* Exercise goal
Continue the family law information page from where it stops, writing the next section in the same style.

*** Text segment

David S. Bouschor

Board Certified Family Law
Texas Board of Legal Specialization
(940)323-1300

We Offer Legal Services In:

Law Offices of
David S. Bouschor II

217 E. Oak Street
Denton, Texas 76201
(940)323-1300
(940)323-1400 (fax)
(877)592-1300 (toll free)

General Information About Family Law

The following are guidelines for general information purposes and are not a substitute for specific legal advice.

Texas Family Code

The Family Code is the body of law that governs all causes of action for divorce, child custody and support, property division, modification, adoption, termination of parent-child relationship, and other family law matters. However, the laws of real estate, corporations, contracts, commercial transactions, personal injury, and other areas must be considered. Never assume that your family law matter is "simple".

Jurisdiction:

Divorce

Generally, a Texas court has jurisdiction over a divorce if the person seeking divorce has been 'domiciled' within the State for the six months, and 'resided' in the county in which suit is filed, for the 90 days preceding the date of filing of a divorce petition.

Suit Affecting Parent-Child Relationship(SAPCR)

Jurisdiction over any suit involving children, whether as part of a divorce, modification of a prior court order, or adoption, generally lies in the County where the children have lived for the preceding six months, but significant additional considerations apply. There are exceptions to these rules, so discuss this issue with your Attorney if you think there is a problem.

******
*** Data supplied

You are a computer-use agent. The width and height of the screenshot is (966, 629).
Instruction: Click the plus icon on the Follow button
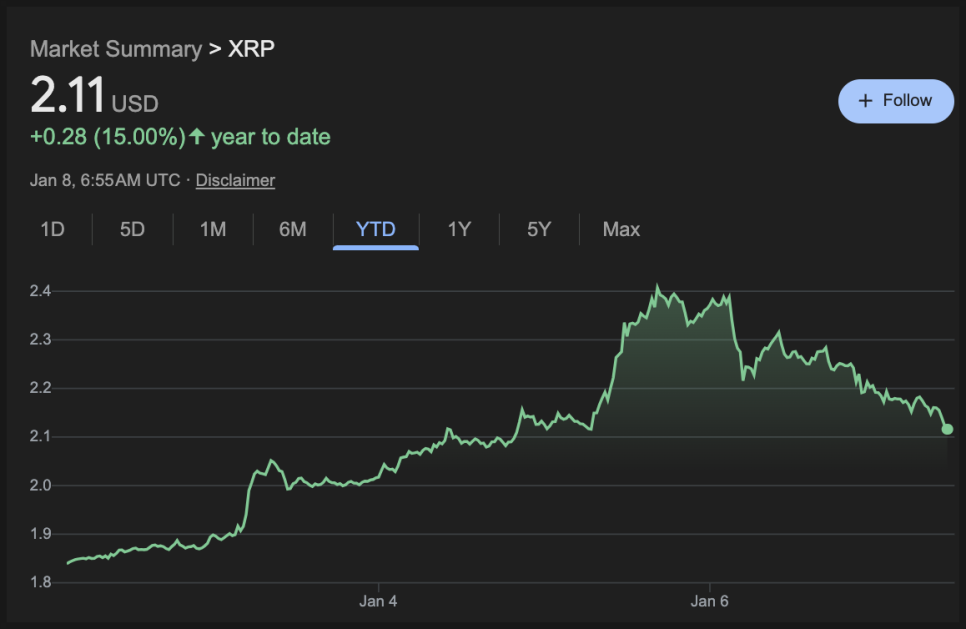(866, 101)
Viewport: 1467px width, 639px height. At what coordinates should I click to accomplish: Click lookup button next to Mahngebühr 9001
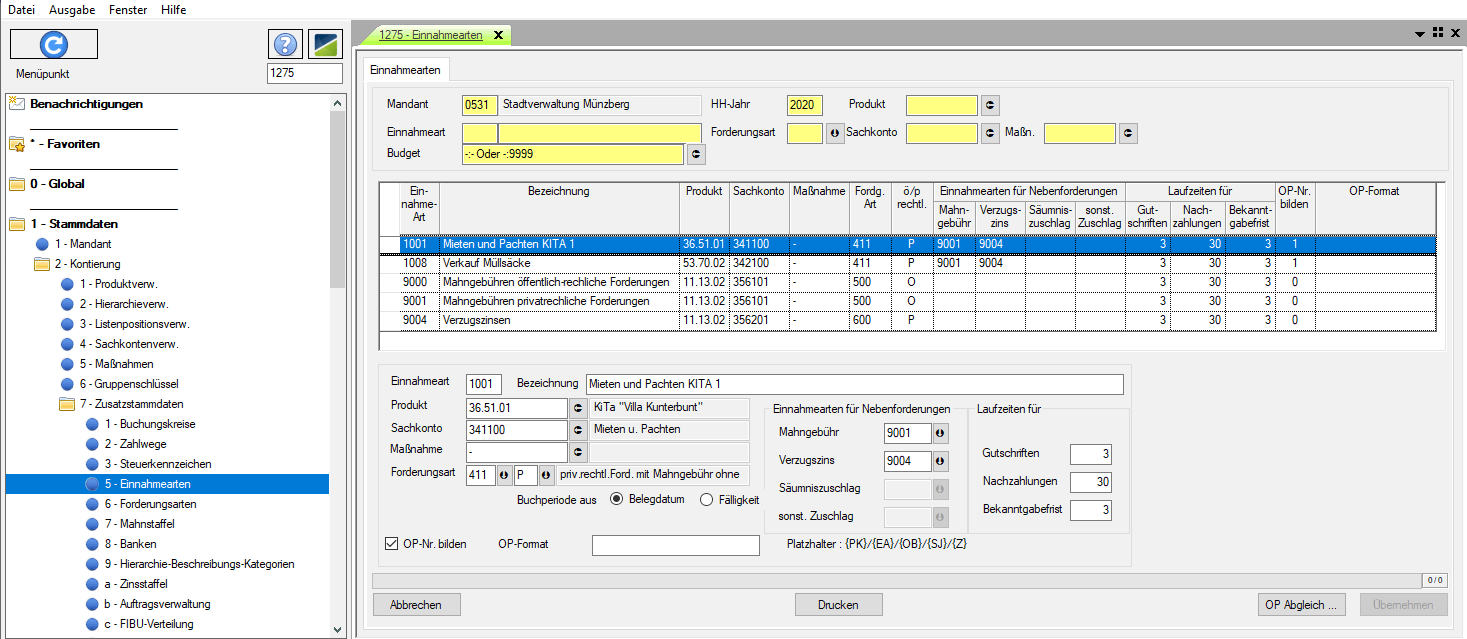click(939, 433)
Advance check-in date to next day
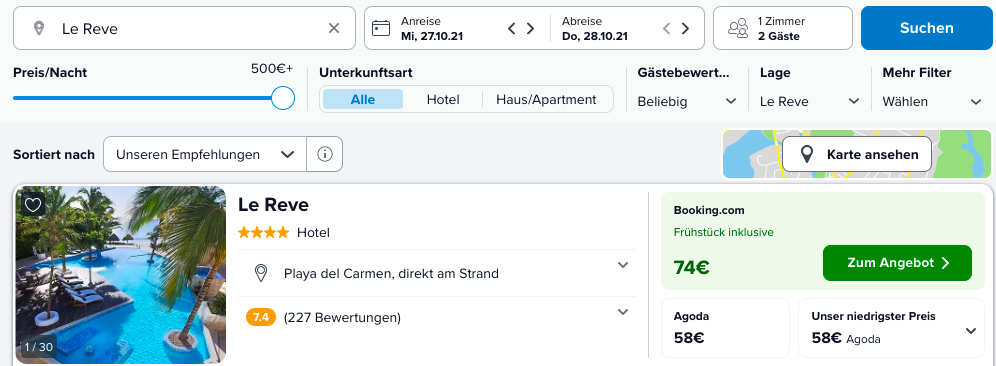The width and height of the screenshot is (996, 366). pos(530,28)
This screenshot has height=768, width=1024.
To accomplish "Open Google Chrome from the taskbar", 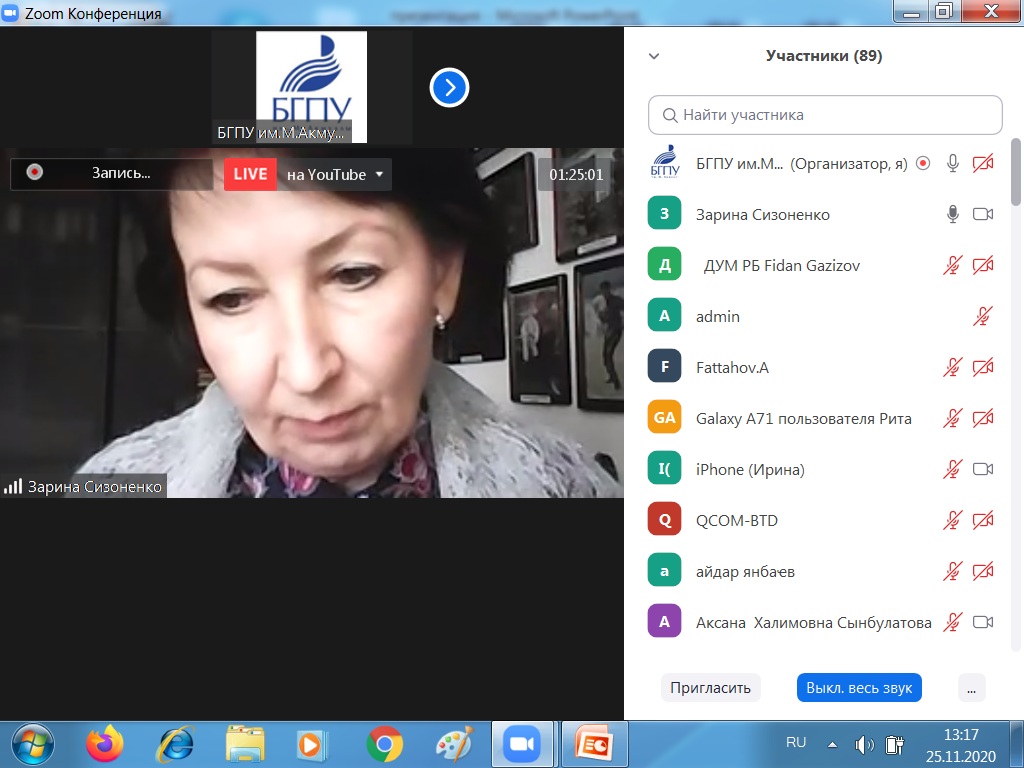I will (x=384, y=744).
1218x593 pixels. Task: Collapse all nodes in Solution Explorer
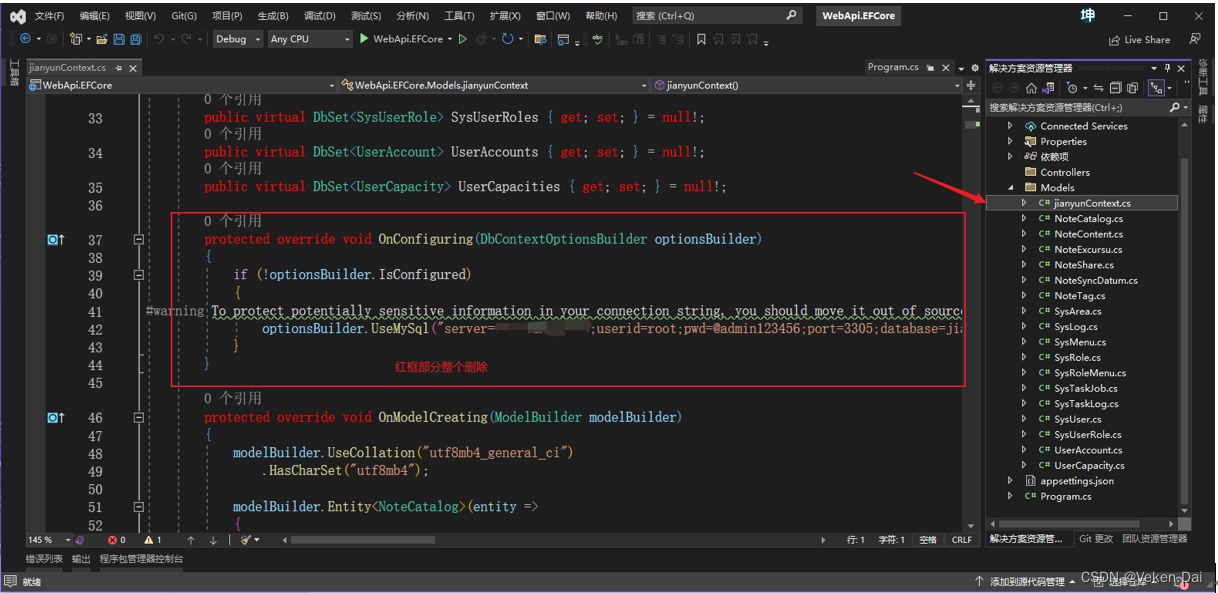(x=1116, y=87)
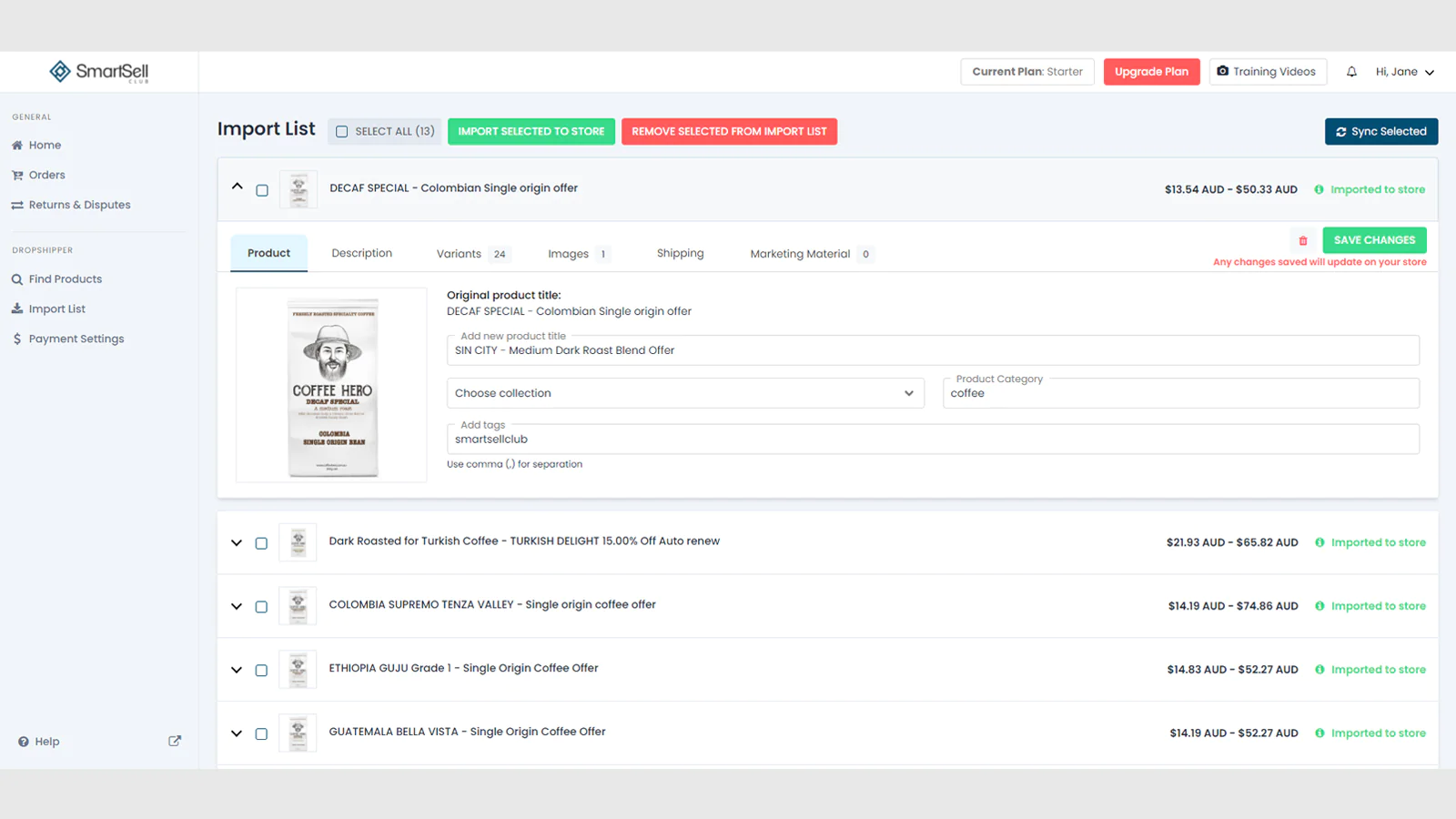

******

* Answer to the exercise
Divorce in General

Divorce Grounds

Texas is generally a "no-fault" divorce state. Sufficient grounds exist for granting a divorce if one party feels that the marriage has become 'insupportable' because of personality conflict or discord (incompatibility) to the point where there is no reasonable expectation of reconciliation. There are other grounds, such as adultery, abandonment, or cruelty, but are not alleged except in the most egregious cases. Your Attorney will advise you if another ground should be alleged in addition to insupportability.

Duration of a Divorce

A divorce cannot be granted until the petition has been on file for 60 days. This is the minimum waiting period. The average divorce takes longer than 60 days to conclude because of the numerous issues that must be resolved, complexity of property division, as well as ensuring that you have sufficient information to make an informed decision about your case. Your Attorney will usually be able to give you a rough estimate of the time required after becoming thoroughly familiar with your case.

Modification of Orders Regarding Children

To modify a prior court order regarding children, the Movant must prove a change in circumstances of the parents or children since the rendition of the prior order. There are several other significant requirements for each type of modification, i.e custody, support, visitation, etc.

Enforcement of Court Orders

To enforce the terms of a court order, the order itself must be very specific about the obligations to be enforced, and the proof of violations must be very clear. Therefore, enforcement proceedings may not always be as easy as you think; your attorney will review these aspects of the case and advise you if a clarification or modification of the prior order is advisable.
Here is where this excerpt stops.